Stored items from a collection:
=======

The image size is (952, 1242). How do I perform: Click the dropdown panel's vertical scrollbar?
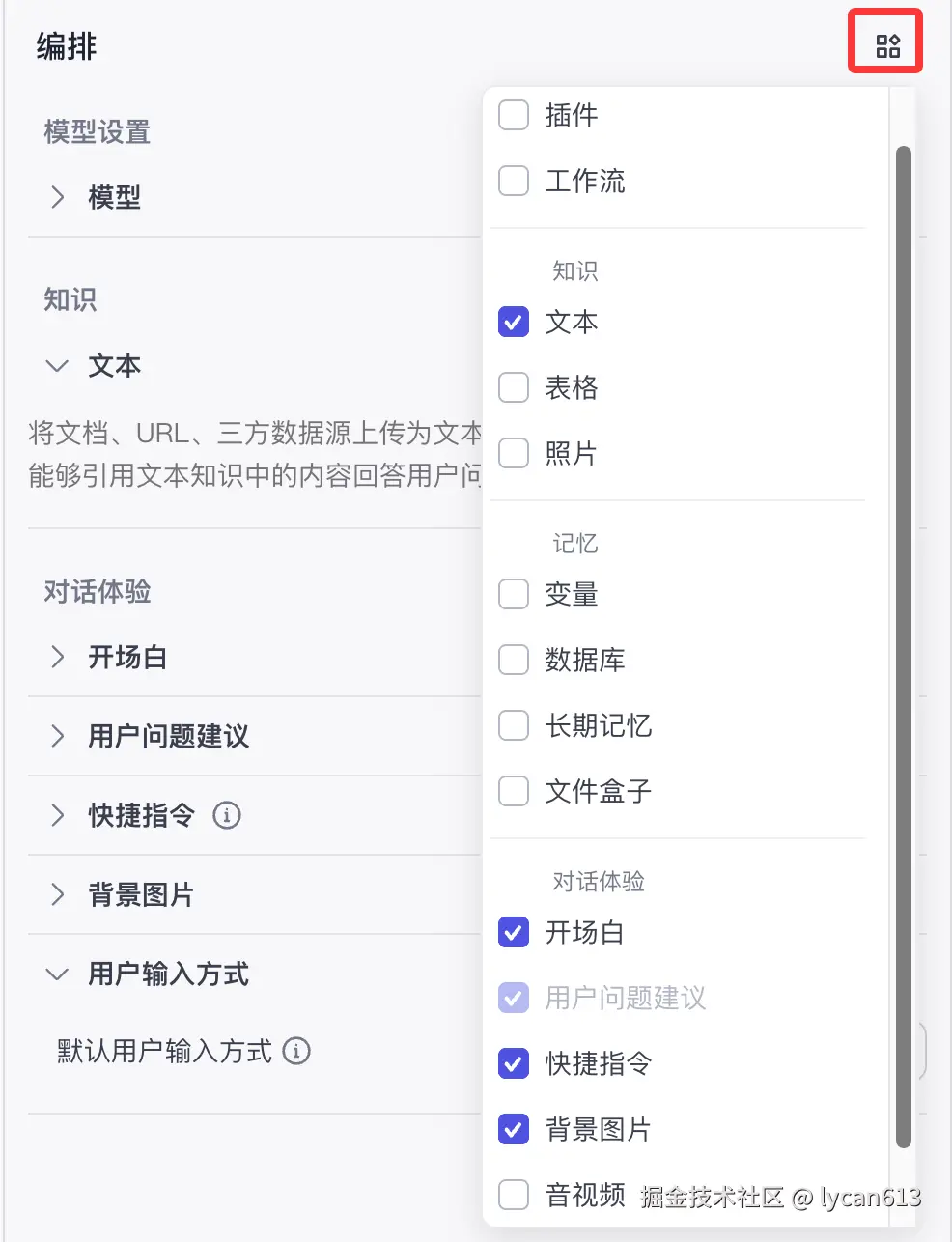(x=904, y=647)
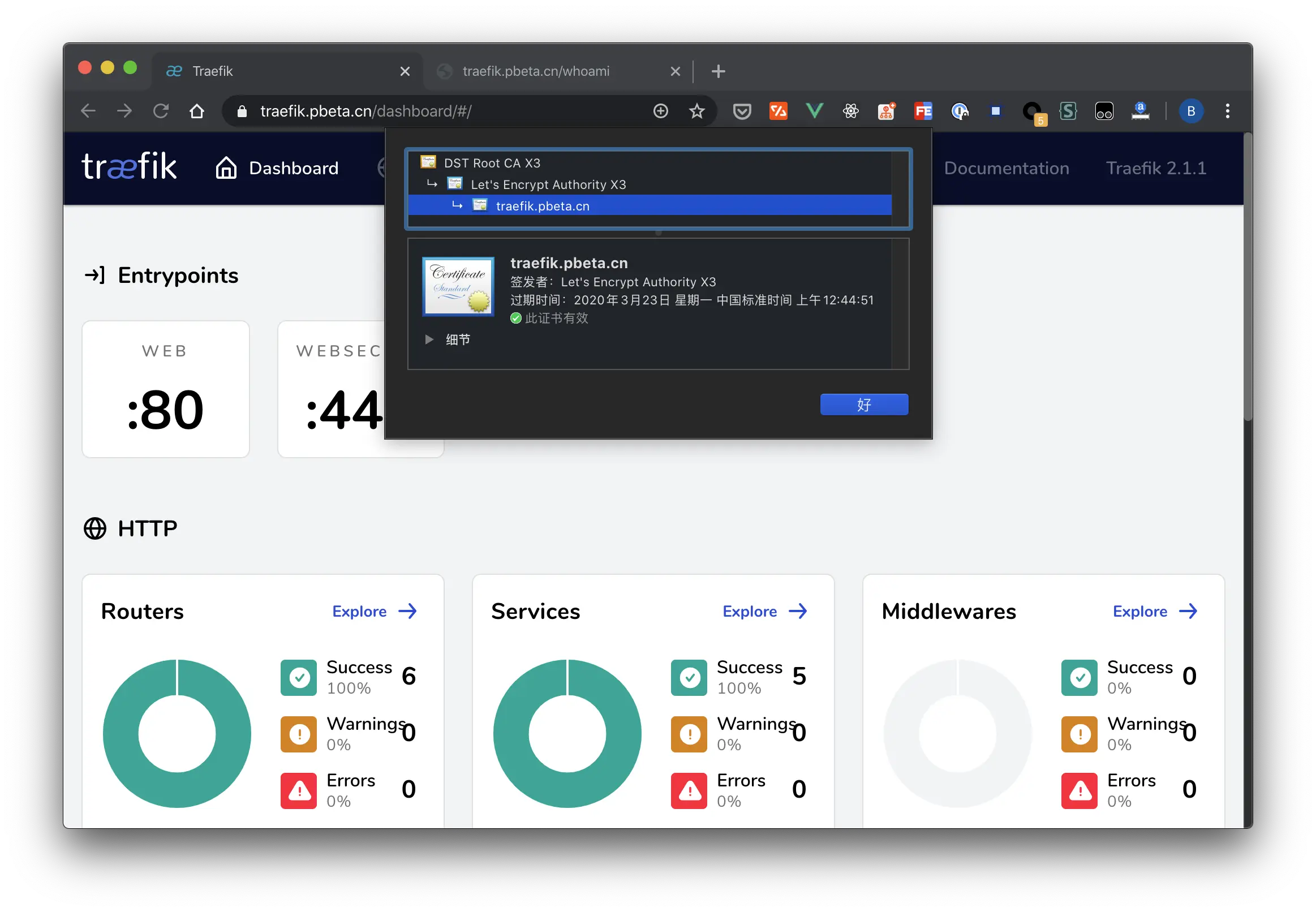Click the browser back arrow

pyautogui.click(x=88, y=111)
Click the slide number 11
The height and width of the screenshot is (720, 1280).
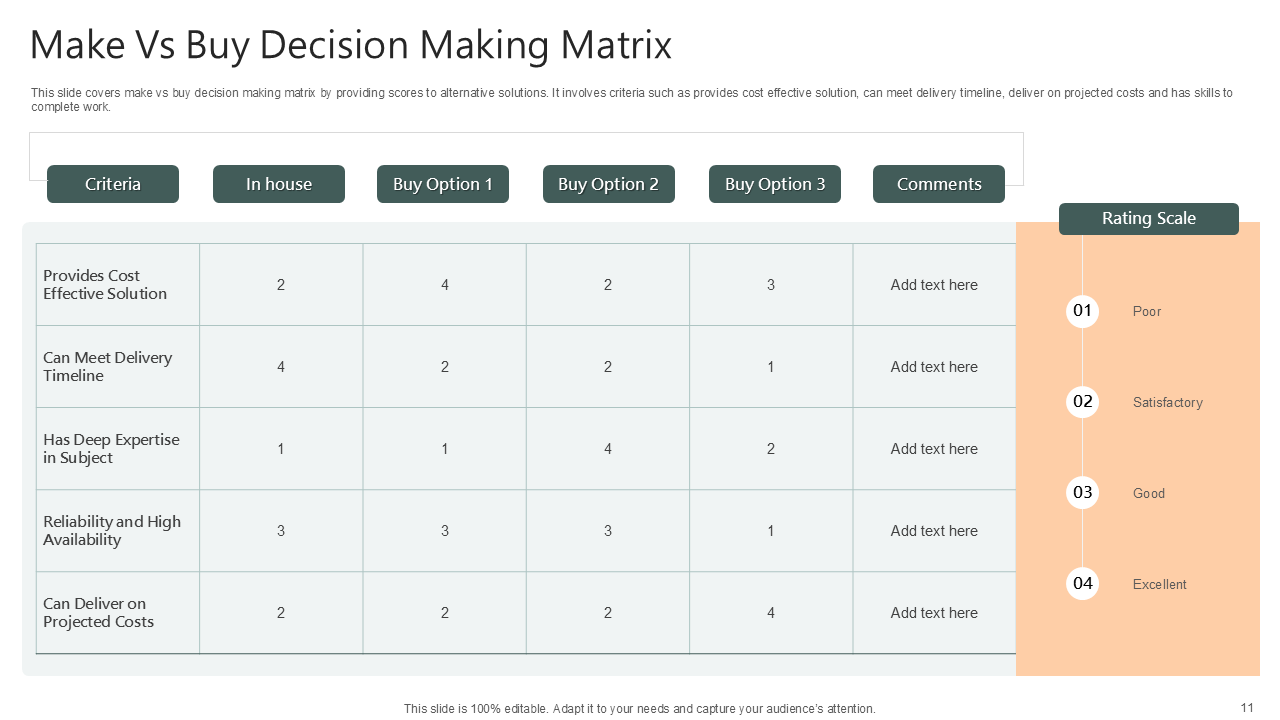[1247, 708]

=======

SHORT TASK:
Reproduce the listing above word for word, leaving out the pictures.

ANSWER:
The image size is (952, 1242). How do I perform: Click the dropdown panel's vertical scrollbar?
(x=904, y=647)
Click the browser back arrow

pyautogui.click(x=88, y=111)
Click the slide number 11
The height and width of the screenshot is (720, 1280).
[1247, 708]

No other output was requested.